> _ABOUT THIS EXERCISE_
In the data below, which lines contain "agent"? List them by copying each one.

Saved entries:

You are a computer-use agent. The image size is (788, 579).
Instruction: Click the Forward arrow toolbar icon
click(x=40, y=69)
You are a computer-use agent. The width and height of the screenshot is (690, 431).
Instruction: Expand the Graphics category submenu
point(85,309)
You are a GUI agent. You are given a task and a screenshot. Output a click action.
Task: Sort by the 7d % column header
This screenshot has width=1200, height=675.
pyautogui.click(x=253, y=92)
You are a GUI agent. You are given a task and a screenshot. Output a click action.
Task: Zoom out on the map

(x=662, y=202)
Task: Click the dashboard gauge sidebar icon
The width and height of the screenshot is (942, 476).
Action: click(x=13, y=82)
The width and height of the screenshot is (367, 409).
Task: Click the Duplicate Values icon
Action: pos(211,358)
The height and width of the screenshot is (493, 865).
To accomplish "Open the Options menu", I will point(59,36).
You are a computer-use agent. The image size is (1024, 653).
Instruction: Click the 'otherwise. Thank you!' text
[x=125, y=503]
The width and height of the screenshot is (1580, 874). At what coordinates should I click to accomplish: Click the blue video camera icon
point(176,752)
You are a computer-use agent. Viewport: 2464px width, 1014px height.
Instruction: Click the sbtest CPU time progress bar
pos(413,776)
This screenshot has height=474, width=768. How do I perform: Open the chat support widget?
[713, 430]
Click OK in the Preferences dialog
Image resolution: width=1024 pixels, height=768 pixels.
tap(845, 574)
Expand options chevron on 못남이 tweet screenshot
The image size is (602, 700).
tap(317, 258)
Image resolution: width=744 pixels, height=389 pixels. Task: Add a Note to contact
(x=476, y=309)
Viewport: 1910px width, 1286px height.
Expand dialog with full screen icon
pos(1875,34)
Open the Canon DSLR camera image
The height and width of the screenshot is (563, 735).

> _ANSWER AREA_
You are a computer-use agent. The image size is (788, 579).
You are a computer-use agent. The width and height of the screenshot is (690, 431).
You are a GUI agent. You are given a task and a screenshot. Output a click action.
You are a GUI agent. You are given a task and a screenshot. Output a click action.
You are a computer-use agent. The image size is (1024, 653).
You are a computer-use agent. Viewport: 2464px width, 1014px height.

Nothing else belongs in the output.